Bee bread
With each passing day new honey plants grow. Bees find more and more nectar for themselves. Tens of thousands of them are busy at this time pollen extraction.
In the nest appear oblong-oval lumps of pollen of various colors: bright yellow, dark brown, gray, light blue, as pitch black. Hence, many of the plant-blossom plants have already blossomed. Each pollen grain is a storehouse of nutrients. Here, proteins, fats, mineral salts, almost all vitamins. There is sugar and even antibiotics. In the pollen found 240 different substances.
In places where the pollen blossoms, bees bathe in pollen. Dust dust them from head to foot, stuffed between hairs. And the hairs of the bee are flat, like the feathers of a bird. Such their device helps bees to sweep the pollen off the flower stamens. Then the pickers of pollen with their brushes, which they have on their legs, like scallops, comb out of the hairs of a speck of dust and stuff them with their baskets. It is almost impossible to trace how quickly and skillfully all this is done.
The bulk of the pollen goes to feed the larvae, which can not develop without protein pollen.
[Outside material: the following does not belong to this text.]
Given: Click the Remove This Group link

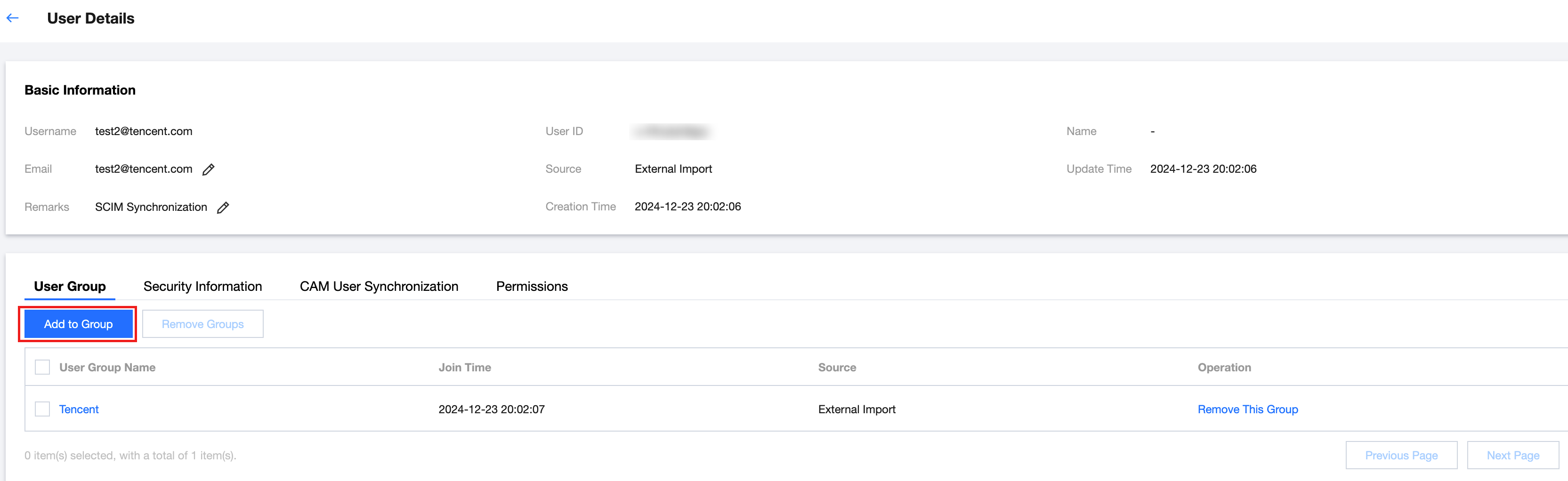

It is not by chance that the greatest number of broods occurs during the mass pollen harvest. The larva of the bee grows very fast. And not only because it is abundantly fed with bee milk, but also because it eats pollen, rich in hormones and growth substances that strengthen the body’s functions.
However, the pollen is not yet ready forage. This is a kind of flour, from which bees prepare their own bread. To connect the floral motes in a lump-rejuvenation, the bee wets it with saliva and nectar or honey. A ball of pollen, taken from the bee’s leg, does not disintegrate. In addition, the additives enrich the pollen, make it more nutritious.
After the assembler takes off the rejuvenation in the cell (this can be seen in the observation hive), other
Perga is well preserved, even in winter it does not lose its valuable nutritional qualities. It is needed not only by the larvae, but also by the wetting bees, builders, and drone.
A bee family can collect up to 50 kg of this amazing food for spring and summer. For one flight, the bee brings 20-25 mg of pollen, and spends about 30 minutes on collecting it. It is not difficult to calculate what tremendous efforts of insects are laid in these puddles of harvested pollen.
It is very important to place the apiaries in spring in places where there are a lot of pollen plants. Young beekeepers can greatly enrich the melliferous flora. On the banks of small rivers, ponds, ravines, low damp places, around the school garden can be planted willow. To do this, cut the cuttings 5-10 cm thick and half a meter in length or slightly larger and stick them into the ground to a depth of 30 cm. These living rods receive enough moisture and nutrients from the soil, root, give shoots and grow quite rapidly.
A lot of nectar and pollen give maples and yellow acacia. They are not difficult to breed with seeds and seedlings. They are beautiful, decorative and very useful for bees. These unpretentious plants can be planted with streets, roads, planted on vegetable gardens, on slopes, lands unsuitable for plowing.